## [TO BE DONE]
[1] Answer these questions using the passage on the American South below:
(a) In what year did Hugh Legaré state that southerners have no local attachments?
(b) How far is it from Durham, North Carolina, to Jackson, Mississippi, according to Reynolds Price?
(c) About what percentage of Connecticut "Yankees" did George W. Pierson show to be foreign-born or of foreign or mixed parentage?
[2] Please write the next paragraph of the passage on the American South below, picking up after its final sentence.

## [DOCUMENT PASSAGE]

========================================================================

Moreover, one of the distinguishing features of southerners has supposedly been their sense of rootedness and community. But, as Cash argued, the South was a frontier society for longer than any other section of the country; and Mays writes that his family since 1609 “never tilled the same plot of Southern ground for more than two or three generations” and that “rootlessness [is] our most durable heritage.” The intellectual Hugh Legaré, of Charleston, South Carolina, put it bluntly in 1838: “We have no local attachments…. If an estate, a residence in town, a country seat, rises a little beyond what we are accustomed to think its value, it is sold without any hesitation.”
Finally, and most important, even granting that “the South” was once a place apart from the rest of America, with a culture peculiarly its own, today’s Dixie is by many measures fully “Americanized.” After all, it has been nearly twenty-five years since the writer and veteran South-watcher John Egerton announced in his southern travelogue that “the South is just about over as a separate and distinct place.” The region has proved no more immune than the rest of the country to the blandishments of the national commercial culture, and, as Applebome argues, what was once the rural impoverished South is now the country’s “main engine of economic growth.” How can we still talk of a South and a southern culture? And even if we can, could it be more than a relic?
BUT the South does remain a distinctive and recognizable unit, albeit in attenuated form, despite geographic and cultural differences within the region. As the North Carolina novelist Reynolds Price argued in 1976,
I can travel from Durham, North Carolina, to Jackson, Mississippi, which is a distance of 800 miles, and find that people are still speaking almost exactly the same dialect that I have grown up with and known all my life, whereas I can go from Durham, North Carolina, to Philadelphia, a distance of 400 miles, and find them speaking an utterly different dialect … So it’s not so much a matter of geographical distance as it is of a prevailing tradition over a large part of the country.
Even when southerners like the Mays family moved from place to place, those places were always populated by southerners. The Mississippi Delta, for example, is considered the most southern place on earth, although its history as a southern place is relatively recent. It was settled in the last generation before the Civil War, almost exclusively by blacks and whites from other places in the South — a group that the historian Joel Williamson describes as “the descendants of the primal stock that had first settled the South Atlantic seaboard.” In 1955 the historian George W. Pierson claimed that there was “no New England region today” by showing that about 60 percent of Connecticut “Yankees” were in fact either foreign-born or born of foreign or mixed parentage and that fewer than 30 percent had New England forebears that went back more than two generations. In the South today, on the other hand, despite the influx of outsiders to Atlanta, Charlotte, and other cities, the vast majority of the population probably still descends from the original inhabitants. Because its share of immigrants in the nineteenth and twentieth centuries has been so small, the South has more residents with a long history in this country than any other region.

========================================================================

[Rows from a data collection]
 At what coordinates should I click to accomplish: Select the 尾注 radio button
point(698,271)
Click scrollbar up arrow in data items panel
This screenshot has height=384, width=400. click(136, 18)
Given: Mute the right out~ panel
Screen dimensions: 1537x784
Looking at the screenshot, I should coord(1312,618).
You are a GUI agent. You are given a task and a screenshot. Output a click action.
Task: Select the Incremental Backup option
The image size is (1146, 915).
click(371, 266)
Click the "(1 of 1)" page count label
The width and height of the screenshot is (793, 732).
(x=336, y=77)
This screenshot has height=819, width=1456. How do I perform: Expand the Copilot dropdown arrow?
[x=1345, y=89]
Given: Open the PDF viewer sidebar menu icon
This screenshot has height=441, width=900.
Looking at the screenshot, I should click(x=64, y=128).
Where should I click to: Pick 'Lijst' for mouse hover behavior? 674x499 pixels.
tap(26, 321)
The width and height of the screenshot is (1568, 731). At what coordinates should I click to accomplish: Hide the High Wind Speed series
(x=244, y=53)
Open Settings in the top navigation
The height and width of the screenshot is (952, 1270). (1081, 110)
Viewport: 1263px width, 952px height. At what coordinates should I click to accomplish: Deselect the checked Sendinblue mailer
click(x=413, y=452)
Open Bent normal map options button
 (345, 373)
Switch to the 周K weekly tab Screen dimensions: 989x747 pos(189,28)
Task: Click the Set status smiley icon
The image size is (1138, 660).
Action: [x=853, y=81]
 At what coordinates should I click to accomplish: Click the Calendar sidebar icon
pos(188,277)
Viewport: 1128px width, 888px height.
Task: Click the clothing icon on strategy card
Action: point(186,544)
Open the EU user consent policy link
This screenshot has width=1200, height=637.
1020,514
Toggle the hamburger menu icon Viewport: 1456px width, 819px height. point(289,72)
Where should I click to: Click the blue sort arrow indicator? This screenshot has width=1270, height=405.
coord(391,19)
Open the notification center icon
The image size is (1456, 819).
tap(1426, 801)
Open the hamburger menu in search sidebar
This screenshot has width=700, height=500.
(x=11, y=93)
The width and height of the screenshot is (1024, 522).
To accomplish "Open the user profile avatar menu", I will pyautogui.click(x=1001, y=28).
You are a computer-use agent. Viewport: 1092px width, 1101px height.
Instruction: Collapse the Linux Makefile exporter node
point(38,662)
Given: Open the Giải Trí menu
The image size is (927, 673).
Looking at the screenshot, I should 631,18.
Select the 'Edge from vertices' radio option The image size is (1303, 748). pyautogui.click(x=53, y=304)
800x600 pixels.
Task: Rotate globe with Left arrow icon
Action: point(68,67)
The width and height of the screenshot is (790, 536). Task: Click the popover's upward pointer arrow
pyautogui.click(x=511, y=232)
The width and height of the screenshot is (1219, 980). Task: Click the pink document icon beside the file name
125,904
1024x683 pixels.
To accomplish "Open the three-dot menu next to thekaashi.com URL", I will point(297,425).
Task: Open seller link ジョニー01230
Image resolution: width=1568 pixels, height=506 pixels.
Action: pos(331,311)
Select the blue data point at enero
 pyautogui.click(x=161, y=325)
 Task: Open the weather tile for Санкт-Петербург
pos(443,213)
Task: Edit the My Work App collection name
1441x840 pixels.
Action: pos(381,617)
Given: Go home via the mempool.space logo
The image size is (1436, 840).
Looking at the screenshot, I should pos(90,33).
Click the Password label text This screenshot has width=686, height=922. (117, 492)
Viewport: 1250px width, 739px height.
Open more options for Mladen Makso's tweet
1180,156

========================================================================

## [PER-TASK OUTPUTS]
[1]
(a) 1838
(b) 800 miles
(c) About 60 percent

[2]
Southerners having been southerners for so long accounts in part for the clichéd perception of their special sense of memory, family, and history. Much of this, especially the vogue for genealogy that Mays notes, tends toward trite ancestor worship. But it can also be detected in the remarkably unselfconscious attitude that, in Faulkner’s famous phrase, “the past isn’t dead, it isn’t even past.” Thus, writing in 1942, Ben Robertson, discussing his family’s long-held antipathy toward John Calhoun, who had been dead for ninety-two years, casually remarked, “We remembered when his grandmother was scalped at Longcane in 1760.” That black and white southerners, as Reynolds Price writes, can “conduct mutually intelligible, agreeing dialogues with their resurrected great-grandparents and … for all that, do not see themselves as isolated islands of the past but as typical of the world around them” has given the best southern writers and thinkers an ease with tradition, permitting them to engage it rather than treat it with what T. S. Eliot called “a blind or timid adherence” that would lead inevitably to its ossification.
Throughout its history the South’s death has been repeatedly predicted. John Randolph in the early 1800s foresaw its demise in the decline of “the old families of Virginia” and the rise of new “monied men,” “citizens of no place or any place.” Others supposed its death would come with the rise of the Cotton Kingdom’s nouveau riche, with defeat in the Civil War, with the rise of the “New South,” and then with the automobile. Finally desegregation and postwar prosperity were going to kill it. But as The Oxford Bookshows, by juxtaposing past and present writing to create a dialogue that extends over generations, the South’s best minds and most-astute observers have both seen and created the South as a thing akin to England’s culture in Orwell’s description: “an everlasting animal stretching into the future and the past, and, like all living things, having the power to change out of recognition and yet remain the same.”
ATTEMPTS to define the South and relate the southern experience still too often commit the error that Tate made in his 1935 essay “The Profession of Letters in the South.” Describing the distinguishing features of southern life and culture, Tate sought to explain how these developed even though “the South was settled by the same European strains as originally settled in the North.” In fact the populations of the North and the South were considerably different, in that blacks were a majority in Colonial South Carolina and made up about 43 percent of the population of Jefferson’s Virginia. Applebome astutely observes that “the South” celebrated today by active “southern partisans” is really only the South of white southerners. Advancing such a version of the region is a serious error, not because it violates contemporary codes of racial sensitivity but because it presents an incorrect view of the South and its people.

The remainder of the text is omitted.